Tim ekspedisi Jelajah Tiga Zaman sangat sulit menemui gardu jaga yang masih bertahan di kota-kota besar. Biasanya bangunan itu tersisa di kota-kota kecil. Antara Kota Sidoarjo hingga Probolinggo, penampakan gardu ini relatif mudah dijumpai. Kendati demikian, hampir seluruhnya dalam kondisi kurang terawat.
William Barrington d'Almeida mencatat jurnal perjalanannya di Jawa dalam Life in Java: With Sketches of the Javanese, Volume 1, yang terbit pada 1864. Dia mendeskripsikan bangunan gardu jaga sebagai berikut :
Bangunan ini berupa sebuah gubuk kecil dengan atap dari daun aren.
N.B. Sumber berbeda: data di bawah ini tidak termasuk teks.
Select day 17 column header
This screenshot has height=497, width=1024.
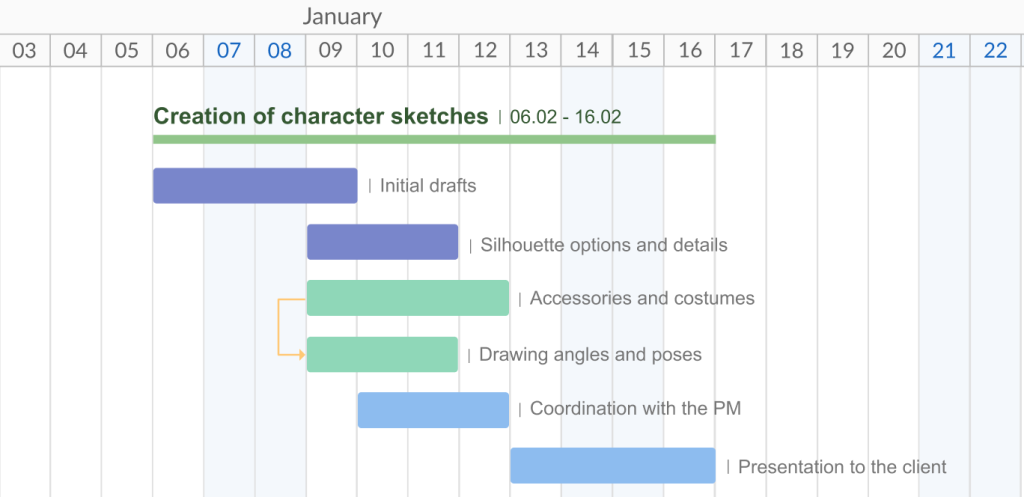740,51
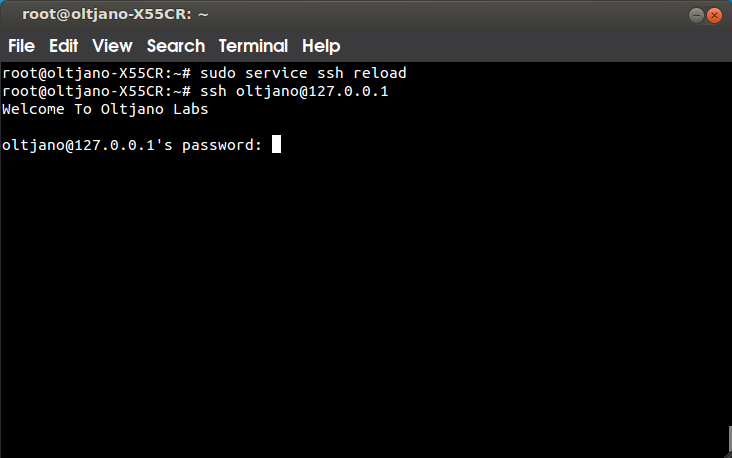
Task: Click the vertical scrollbar thumb at right edge
Action: click(x=730, y=439)
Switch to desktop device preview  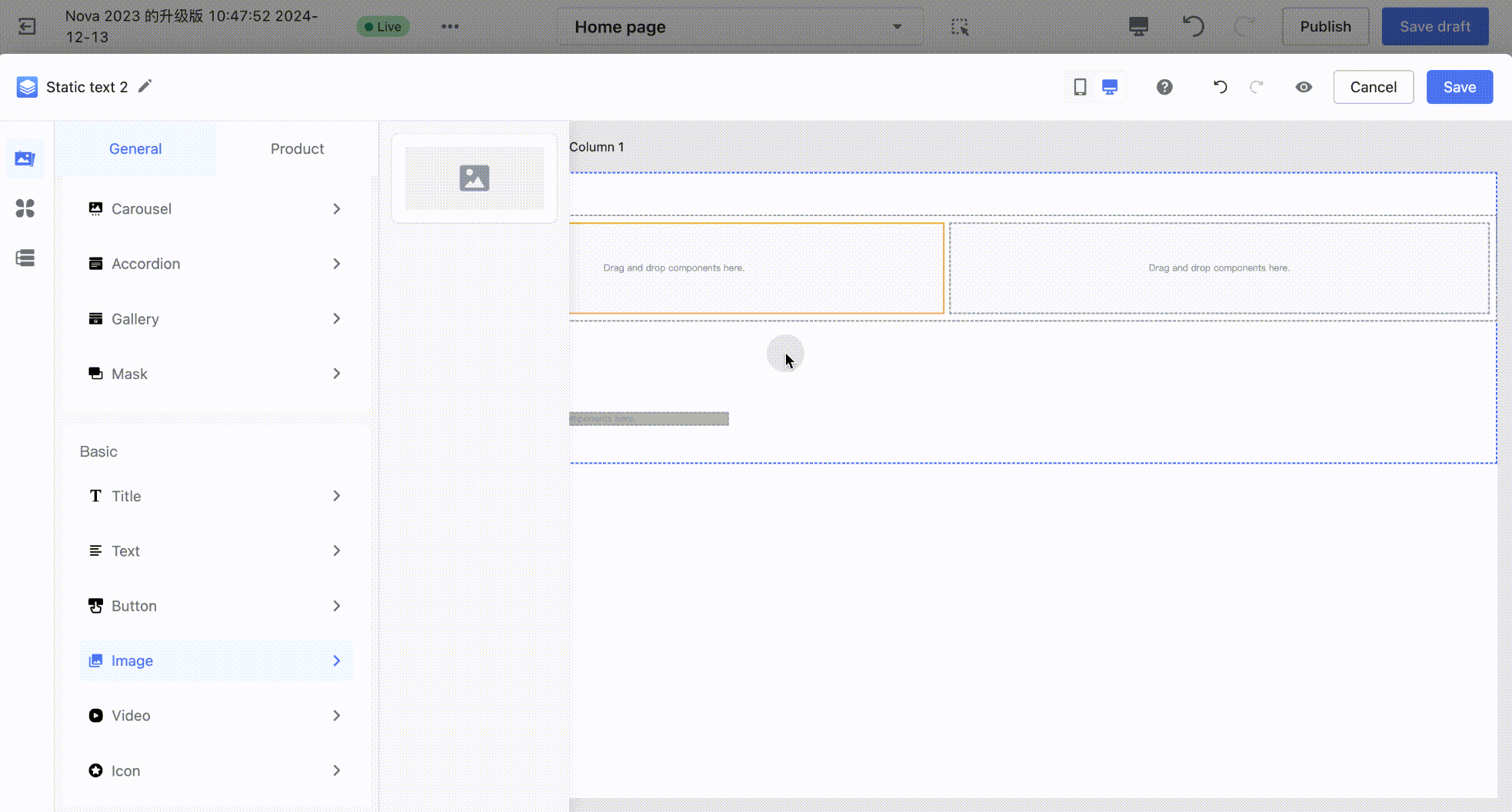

Gardu ini hanya memiliki tiga sisi dinding yang disematkan pada tiang yang ditancapkan pada tanah sehingga terbuka pada sisi bagian depan. Terkadang ada gardu yang tidak memiliki atap. Di kota-kota besar,gardu-gardu ini dibangun dengan konstruksi lebih kuat. Mereka memiliki atap genteng dan bukannya atap daun aren. Selain itu mereka memiliki dinding tembok. Di depan bangunan ini ada sebuah cantelan senjata, terutama senjata Jawa.
Meskipun benda-benda tersebut sederhana, saya tidak dapat mengabaikannya. Tiga alat yang nampaknya sangat diperlukan untuk digunakan penjaga adalah bunday, tombak dan garu. Bunday adalah sebuah tongkat yang panjangnya sekitar 1,2 meter, di bagian atas tongkat ini, dua potongan kayu diikatkan. Kayu ini diletakkan sedemikian rupa sehingga dapat bertemu dalam sudut tajam yang terbuka pada bagian ujungnya seperti rahang buaya yang menganga. Senjata ini sangat mirip dengan rahang buaya karena memiliki duri-duri tajam, terlihat seperti deretan gigi buaya. Mereka berfungsi sebagaimana yang diinginkan yaitu menahan penjahat yang dilingkari senjata ini agar tidak melarikan diri. Senjata ini akan menimbulkan luka yang mengerikan jika penjahat berupaya berontak.
Pria yang membawa tongkat buaya ini bertugas mengejar tersangka dengan kecepatan penuh lalu mendorongkan senjatanya ke arah leher, pinggang atau kaki. Umumnya orang yang merasakan anggota badannya dikelilingi duri tajam akan segera berhenti. Namun jika ia seorang dengan tekad kuat atau tidak merasakan rasa sakit maka tombak akan digunakan. Senjata unik ketiga adalah garu. Senjata ini konstruksinya sederhana, bentuknya seperti garpu rumput namun ujungnya sengaja dibuat tumpul, senjata yang bentuknya paling ramah diantara senjata-senjata lainnya. Garu ini digunakan sebagai senjata yang pertama dengan tujuan membuat lawan berlutut. Ruang terbuka antara gigi garpu dimasukkan pada sendi lutut dari arah belakang.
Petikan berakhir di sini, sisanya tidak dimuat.